■ **Short exercise**: Edit the material below so that each "GUI agent" reads "GUI assistant", and leave everything else as it is.

■ **Data rows**:
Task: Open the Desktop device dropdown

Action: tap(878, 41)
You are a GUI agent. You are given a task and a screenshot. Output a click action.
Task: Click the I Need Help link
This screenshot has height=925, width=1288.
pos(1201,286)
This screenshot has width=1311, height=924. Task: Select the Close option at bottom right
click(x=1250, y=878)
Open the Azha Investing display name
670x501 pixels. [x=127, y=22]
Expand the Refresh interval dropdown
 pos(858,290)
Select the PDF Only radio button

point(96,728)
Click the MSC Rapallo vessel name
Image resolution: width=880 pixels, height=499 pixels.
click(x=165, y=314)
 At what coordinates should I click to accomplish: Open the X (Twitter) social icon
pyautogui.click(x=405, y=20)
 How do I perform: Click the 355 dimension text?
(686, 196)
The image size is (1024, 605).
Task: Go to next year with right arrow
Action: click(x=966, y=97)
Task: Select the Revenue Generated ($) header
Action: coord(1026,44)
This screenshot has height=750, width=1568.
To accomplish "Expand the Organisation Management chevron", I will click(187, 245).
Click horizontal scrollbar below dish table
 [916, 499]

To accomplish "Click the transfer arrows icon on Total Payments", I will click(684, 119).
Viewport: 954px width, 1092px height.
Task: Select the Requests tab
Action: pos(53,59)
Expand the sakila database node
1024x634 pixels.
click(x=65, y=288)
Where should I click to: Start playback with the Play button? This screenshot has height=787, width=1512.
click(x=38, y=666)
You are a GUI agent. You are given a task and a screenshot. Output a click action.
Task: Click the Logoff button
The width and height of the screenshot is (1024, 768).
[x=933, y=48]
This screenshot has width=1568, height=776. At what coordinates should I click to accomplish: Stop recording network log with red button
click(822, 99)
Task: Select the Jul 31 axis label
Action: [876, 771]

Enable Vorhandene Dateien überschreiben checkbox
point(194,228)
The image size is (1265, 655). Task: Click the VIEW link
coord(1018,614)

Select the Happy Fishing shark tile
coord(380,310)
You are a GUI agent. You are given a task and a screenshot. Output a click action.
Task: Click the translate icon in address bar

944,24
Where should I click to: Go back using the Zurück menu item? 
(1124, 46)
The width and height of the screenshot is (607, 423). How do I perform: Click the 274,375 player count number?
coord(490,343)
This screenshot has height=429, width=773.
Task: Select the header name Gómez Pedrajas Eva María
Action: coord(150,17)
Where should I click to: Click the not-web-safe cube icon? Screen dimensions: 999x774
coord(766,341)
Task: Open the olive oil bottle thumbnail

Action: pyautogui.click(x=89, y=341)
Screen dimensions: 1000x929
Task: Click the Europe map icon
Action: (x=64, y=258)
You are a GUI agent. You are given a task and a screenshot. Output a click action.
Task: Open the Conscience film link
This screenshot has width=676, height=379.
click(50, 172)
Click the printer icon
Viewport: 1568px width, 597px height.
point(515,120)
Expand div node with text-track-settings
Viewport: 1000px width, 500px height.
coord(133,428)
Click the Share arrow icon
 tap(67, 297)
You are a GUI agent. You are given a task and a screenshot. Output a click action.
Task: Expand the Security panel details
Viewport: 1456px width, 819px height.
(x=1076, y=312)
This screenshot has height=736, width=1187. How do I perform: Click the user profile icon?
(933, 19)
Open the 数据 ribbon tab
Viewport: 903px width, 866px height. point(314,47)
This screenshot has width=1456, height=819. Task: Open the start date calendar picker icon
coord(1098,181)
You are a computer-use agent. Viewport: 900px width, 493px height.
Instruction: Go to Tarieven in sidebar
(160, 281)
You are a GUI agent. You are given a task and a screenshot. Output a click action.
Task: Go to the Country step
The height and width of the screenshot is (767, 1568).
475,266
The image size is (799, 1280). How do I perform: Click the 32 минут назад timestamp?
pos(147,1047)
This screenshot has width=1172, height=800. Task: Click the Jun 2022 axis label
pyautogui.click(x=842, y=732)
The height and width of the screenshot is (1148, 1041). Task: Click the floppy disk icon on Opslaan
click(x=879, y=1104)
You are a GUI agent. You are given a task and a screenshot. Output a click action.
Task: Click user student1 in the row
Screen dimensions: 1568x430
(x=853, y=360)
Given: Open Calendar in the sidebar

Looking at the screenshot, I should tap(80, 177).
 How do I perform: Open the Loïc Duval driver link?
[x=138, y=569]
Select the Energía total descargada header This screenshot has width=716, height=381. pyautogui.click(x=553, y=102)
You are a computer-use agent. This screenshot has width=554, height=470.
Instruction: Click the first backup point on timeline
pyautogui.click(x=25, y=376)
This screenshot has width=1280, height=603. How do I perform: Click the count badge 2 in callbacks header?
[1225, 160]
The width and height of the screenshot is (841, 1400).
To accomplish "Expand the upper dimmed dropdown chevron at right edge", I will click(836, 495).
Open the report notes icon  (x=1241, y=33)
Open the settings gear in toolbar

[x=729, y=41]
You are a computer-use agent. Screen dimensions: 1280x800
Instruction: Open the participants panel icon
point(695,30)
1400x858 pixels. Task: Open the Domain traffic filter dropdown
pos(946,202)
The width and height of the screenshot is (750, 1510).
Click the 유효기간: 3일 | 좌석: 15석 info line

■ **Solution to this task**:
Task: Open the Desktop device dropdown

Action: tap(878, 41)
You are a GUI assistant. You are given a task and a screenshot. Output a click action.
Task: Click the I Need Help link
This screenshot has height=925, width=1288.
pos(1201,286)
This screenshot has width=1311, height=924. Task: Select the Close option at bottom right
click(x=1250, y=878)
Open the Azha Investing display name
670x501 pixels. [x=127, y=22]
Expand the Refresh interval dropdown
 pos(858,290)
Select the PDF Only radio button

point(96,728)
Click the MSC Rapallo vessel name
Image resolution: width=880 pixels, height=499 pixels.
click(x=165, y=314)
 At what coordinates should I click to accomplish: Open the X (Twitter) social icon
pyautogui.click(x=405, y=20)
 How do I perform: Click the 355 dimension text?
(686, 196)
The image size is (1024, 605).
Task: Go to next year with right arrow
Action: click(x=966, y=97)
Task: Select the Revenue Generated ($) header
Action: coord(1026,44)
This screenshot has height=750, width=1568.
To accomplish "Expand the Organisation Management chevron", I will click(187, 245).
Click horizontal scrollbar below dish table
 [916, 499]

To accomplish "Click the transfer arrows icon on Total Payments", I will click(684, 119).
Viewport: 954px width, 1092px height.
Task: Select the Requests tab
Action: pos(53,59)
Expand the sakila database node
1024x634 pixels.
click(x=65, y=288)
Where should I click to: Start playback with the Play button? This screenshot has height=787, width=1512.
click(x=38, y=666)
You are a GUI assistant. You are given a task and a screenshot. Output a click action.
Task: Click the Logoff button
The width and height of the screenshot is (1024, 768).
[x=933, y=48]
This screenshot has width=1568, height=776. At what coordinates should I click to accomplish: Stop recording network log with red button
click(822, 99)
Task: Select the Jul 31 axis label
Action: [876, 771]

Enable Vorhandene Dateien überschreiben checkbox
point(194,228)
The image size is (1265, 655). Task: Click the VIEW link
coord(1018,614)

Select the Happy Fishing shark tile
coord(380,310)
You are a GUI assistant. You are given a task and a screenshot. Output a click action.
Task: Click the translate icon in address bar

944,24
Where should I click to: Go back using the Zurück menu item? 
(1124, 46)
The width and height of the screenshot is (607, 423). How do I perform: Click the 274,375 player count number?
coord(490,343)
This screenshot has height=429, width=773.
Task: Select the header name Gómez Pedrajas Eva María
Action: coord(150,17)
Where should I click to: Click the not-web-safe cube icon? Screen dimensions: 999x774
coord(766,341)
Task: Open the olive oil bottle thumbnail

Action: pyautogui.click(x=89, y=341)
Screen dimensions: 1000x929
Task: Click the Europe map icon
Action: (x=64, y=258)
You are a GUI assistant. You are given a task and a screenshot. Output a click action.
Task: Open the Conscience film link
This screenshot has width=676, height=379.
click(50, 172)
Click the printer icon
Viewport: 1568px width, 597px height.
point(515,120)
Expand div node with text-track-settings
Viewport: 1000px width, 500px height.
coord(133,428)
Click the Share arrow icon
 tap(67, 297)
You are a GUI assistant. You are given a task and a screenshot. Output a click action.
Task: Expand the Security panel details
Viewport: 1456px width, 819px height.
(x=1076, y=312)
This screenshot has height=736, width=1187. How do I perform: Click the user profile icon?
(933, 19)
Open the 数据 ribbon tab
Viewport: 903px width, 866px height. point(314,47)
This screenshot has width=1456, height=819. Task: Open the start date calendar picker icon
coord(1098,181)
You are a computer-use agent. Viewport: 900px width, 493px height.
Instruction: Go to Tarieven in sidebar
(160, 281)
You are a GUI assistant. You are given a task and a screenshot. Output a click action.
Task: Go to the Country step
The height and width of the screenshot is (767, 1568).
475,266
The image size is (799, 1280). How do I perform: Click the 32 минут назад timestamp?
pos(147,1047)
This screenshot has width=1172, height=800. Task: Click the Jun 2022 axis label
pyautogui.click(x=842, y=732)
The height and width of the screenshot is (1148, 1041). Task: Click the floppy disk icon on Opslaan
click(x=879, y=1104)
You are a GUI assistant. You are given a task and a screenshot. Output a click action.
Task: Click user student1 in the row
Screen dimensions: 1568x430
(x=853, y=360)
Given: Open Calendar in the sidebar

Looking at the screenshot, I should tap(80, 177).
 How do I perform: Open the Loïc Duval driver link?
[x=138, y=569]
Select the Energía total descargada header This screenshot has width=716, height=381. pyautogui.click(x=553, y=102)
You are a computer-use agent. This screenshot has width=554, height=470.
Instruction: Click the first backup point on timeline
pyautogui.click(x=25, y=376)
This screenshot has width=1280, height=603. How do I perform: Click the count badge 2 in callbacks header?
[1225, 160]
The width and height of the screenshot is (841, 1400).
To accomplish "Expand the upper dimmed dropdown chevron at right edge", I will click(836, 495).
Open the report notes icon  (x=1241, y=33)
Open the settings gear in toolbar

[x=729, y=41]
You are a computer-use agent. Screen dimensions: 1280x800
Instruction: Open the participants panel icon
point(695,30)
1400x858 pixels. Task: Open the Domain traffic filter dropdown
pos(946,202)
The width and height of the screenshot is (750, 1510).
Click the 유효기간: 3일 | 좌석: 15석 info line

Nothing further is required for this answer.